Core-sheath fibers with diameters less than 20 microns can also be produced by electrospinning, in which an electrostatic force is applied to a polymer solution to form very fine fibers. Conventional electrospinning methods utilize a needle to supply a polymer solution, which, upon activation of an electric field, is then ejected into a continuous stream toward a grounded collector. As the jet stream travels in the air, solvent evaporation occurs resulting in a single long polymer fiber. Core-sheath fibers have been produced using emulsion-based electrospinning methods, which exploit surface energy to produce core-sheath fibers, but which are limited by the relatively small number of polymer mixtures that will emulsify, stratify, and electrospin. Core-sheath fibers have also been produced using coaxial electrospinning, in which concentric needles are used to eject different polymer solutions: the innermost needle ejects a solution of the core polymer, while the outer needle ejects a solution of the sheath polymer.

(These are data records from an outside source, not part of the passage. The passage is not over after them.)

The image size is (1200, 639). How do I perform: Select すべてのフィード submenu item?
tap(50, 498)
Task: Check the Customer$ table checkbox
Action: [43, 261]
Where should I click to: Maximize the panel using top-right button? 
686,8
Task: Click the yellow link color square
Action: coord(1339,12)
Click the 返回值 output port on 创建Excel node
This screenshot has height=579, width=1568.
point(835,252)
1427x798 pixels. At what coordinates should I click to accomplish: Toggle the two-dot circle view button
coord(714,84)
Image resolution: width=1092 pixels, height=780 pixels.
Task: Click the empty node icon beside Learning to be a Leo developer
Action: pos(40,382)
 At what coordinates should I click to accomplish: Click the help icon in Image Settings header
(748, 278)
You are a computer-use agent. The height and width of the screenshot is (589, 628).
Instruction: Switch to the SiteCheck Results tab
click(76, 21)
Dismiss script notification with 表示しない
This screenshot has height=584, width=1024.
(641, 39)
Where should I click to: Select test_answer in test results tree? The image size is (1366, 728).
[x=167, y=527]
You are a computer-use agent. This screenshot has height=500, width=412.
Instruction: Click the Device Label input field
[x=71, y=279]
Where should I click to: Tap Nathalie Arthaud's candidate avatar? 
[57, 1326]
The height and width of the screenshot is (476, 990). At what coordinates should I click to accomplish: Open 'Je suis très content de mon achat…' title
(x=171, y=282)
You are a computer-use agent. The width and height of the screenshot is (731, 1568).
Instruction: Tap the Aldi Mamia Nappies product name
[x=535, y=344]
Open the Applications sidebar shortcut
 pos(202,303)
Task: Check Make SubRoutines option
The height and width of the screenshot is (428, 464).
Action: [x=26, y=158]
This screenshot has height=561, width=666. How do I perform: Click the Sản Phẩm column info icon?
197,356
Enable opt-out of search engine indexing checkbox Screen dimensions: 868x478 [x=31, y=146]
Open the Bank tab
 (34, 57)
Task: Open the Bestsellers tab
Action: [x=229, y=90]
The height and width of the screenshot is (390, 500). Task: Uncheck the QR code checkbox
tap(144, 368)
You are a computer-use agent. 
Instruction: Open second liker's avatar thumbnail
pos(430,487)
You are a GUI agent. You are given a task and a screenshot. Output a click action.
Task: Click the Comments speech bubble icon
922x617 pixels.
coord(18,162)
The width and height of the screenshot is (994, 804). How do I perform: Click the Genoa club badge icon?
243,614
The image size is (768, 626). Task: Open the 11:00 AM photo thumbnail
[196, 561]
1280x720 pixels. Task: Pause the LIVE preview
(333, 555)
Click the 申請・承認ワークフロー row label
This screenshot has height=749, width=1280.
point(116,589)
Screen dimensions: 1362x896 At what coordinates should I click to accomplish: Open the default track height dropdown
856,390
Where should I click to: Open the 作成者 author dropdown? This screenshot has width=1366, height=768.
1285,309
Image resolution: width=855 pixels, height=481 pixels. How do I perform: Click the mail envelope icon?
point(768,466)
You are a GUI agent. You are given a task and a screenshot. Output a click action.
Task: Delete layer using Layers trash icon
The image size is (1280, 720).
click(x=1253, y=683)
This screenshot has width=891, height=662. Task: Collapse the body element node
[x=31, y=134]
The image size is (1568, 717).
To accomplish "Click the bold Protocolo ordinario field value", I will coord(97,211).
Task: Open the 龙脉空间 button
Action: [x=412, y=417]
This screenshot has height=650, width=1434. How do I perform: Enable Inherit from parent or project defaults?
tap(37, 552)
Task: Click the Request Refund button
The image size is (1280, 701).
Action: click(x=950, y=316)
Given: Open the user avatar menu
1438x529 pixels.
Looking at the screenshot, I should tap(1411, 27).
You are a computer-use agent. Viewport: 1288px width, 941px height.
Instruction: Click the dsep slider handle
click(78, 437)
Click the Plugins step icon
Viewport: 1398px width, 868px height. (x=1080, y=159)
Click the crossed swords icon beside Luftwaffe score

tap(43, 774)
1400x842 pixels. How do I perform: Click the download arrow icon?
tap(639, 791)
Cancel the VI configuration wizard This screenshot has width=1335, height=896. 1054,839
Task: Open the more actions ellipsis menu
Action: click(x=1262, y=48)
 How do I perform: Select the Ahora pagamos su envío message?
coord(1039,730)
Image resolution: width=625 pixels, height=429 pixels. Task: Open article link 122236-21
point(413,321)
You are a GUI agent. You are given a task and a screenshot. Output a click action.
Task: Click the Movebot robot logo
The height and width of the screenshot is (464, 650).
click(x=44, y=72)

Coaxial electrospinning has been used in the fabrication of core-sheath fibers for drug delivery in which the drug-containing layer (the “core”) is confined to the center of the fiber and is surrounded by a drug-free layer (the “sheath”). The sheath then serves as a diffusion barrier to a therapeutic agent in the core. Thus, release rates of the drug can be tightly controlled by varying the thickness, composition, and degradation profile of the sheath material as well as composition and concentration of the drug in the core Additionally, core-sheath fibers can be used for tissue engineering (e.g., incorporation of therapeutics to affect cell growth), filtration (e.g., incorporation of self-cleaning compounds such as titania), sensors (e.g., creation of hollow fibers to allow measurement of small analyte volumes), and as self-healing materials (e.g., spontaneous repair of surfaces with release of core contents). Core-sheath fibers can also be used as a way to create fibers from materials that would be otherwise unable to be electrospun (e.g., polymer pre-cursors such as poly(glycerol sebacic acid) or insulating materials such as Teflon). To do so, the material incompatible with electropsinning is confined in the center of the fiber and is surrounded by a material optimized for electrospinning; upon completion of the process the surrounding sheath material is removed (e.g., dissolved or melted away).
However, the creation of core-sheath fibers using a single needle has limited throughput. To increase throughput, coaxial nozzle arrays have been utilized, but such arrays pose their own challenges, as separate nozzles may require separate pumps, the multiple nozzles may clog, and interactions between nozzles may lead to heterogeneity among the fibers collected. Another means of increasing throughput, which utilizes a spinning drum immersed in a bath of polymer solution, has been developed by the University of Liberec and commercialized by Elmarco, S.R.O. under the mark Nanospider®. The Nanospider® improves throughput relative to other electrospinning methods, but to date core-sheath fibers have not been fabricated using the Nanospider®. There is, accordingly, a need for a mechanically simple, high-throughput means of manufacturing core-sheath fibers.